In this crazy mixed up world when life is constantly throwing curve balls, it is sometimes difficult to make the right decisions. Do you stay or do you go? Do you love it or list it? Do you trust your instincts or look to a higher power for guidance?
Last December, I was involved in a particularly unpleasant break up and ended up staying with my dad in his retirement community until I found a place to settle. During that time, I got reacquainted with him as we shared laughter and tears, memories and ideals.
PaPa was always my rock: he supported me in adventure, held me in pain and once again provided a safe haven during my time of transition. I moved out 6 weeks later, but continued to visit him daily, watching as the weight of his 90 years began to wear heavily on his body and soul. His health deteriorated rapidly and within a matter of days, he quit eating and slept restlessly throughout the day. I pored over literature in search of explanations and comfort, and all the sources I found concurred: patients will hang on until they feel confident about the well-being of those they leave behind.

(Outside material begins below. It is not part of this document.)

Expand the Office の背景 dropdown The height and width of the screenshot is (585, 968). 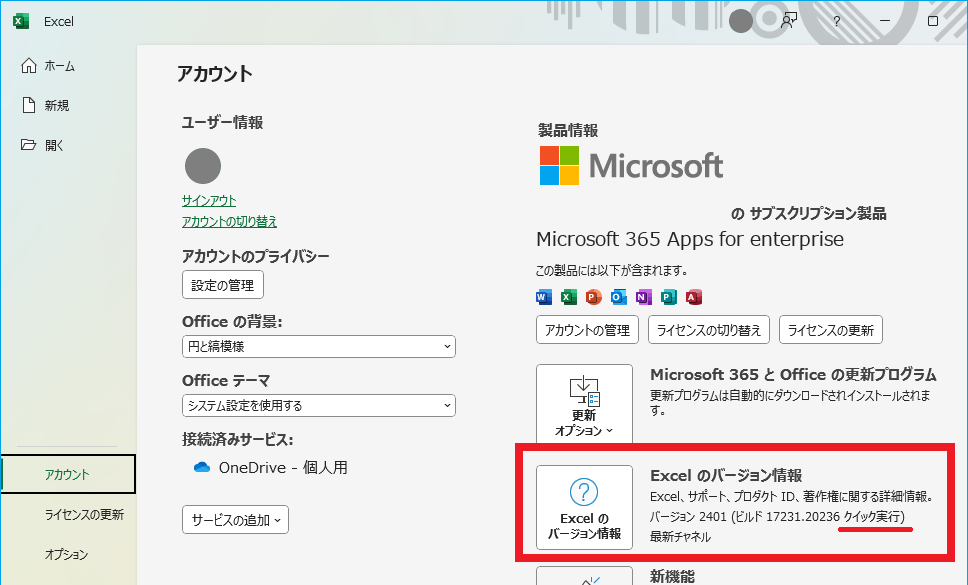coord(318,346)
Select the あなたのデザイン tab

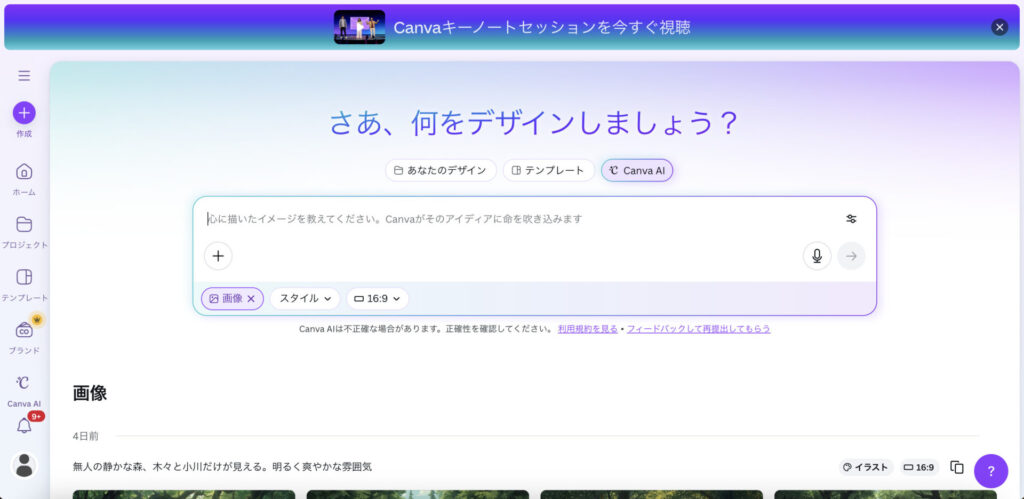(x=441, y=170)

I suddenly remembered a conversation I had with my dad where he confessed that he was worried about me. I knew then that I needed to be the strong one and give him the reassurance he needed. I leaned over and whispered in his ear, “I am brave and will be fine. You taught me how to survive.”
I kissed him good-bye and told him I loved him, departing with the realization that I had given him the permission he was waiting for. The next day, my dad, Eugene Venezia, passed away quietly in his sleep.
We had both made a decision to let go and in that moment the world I had known changed forever. And, even though I will never stop missing him, I know he is in a better place. My job now is to use the strength PaPa gave me and accept the reality that that place is no longer here near me.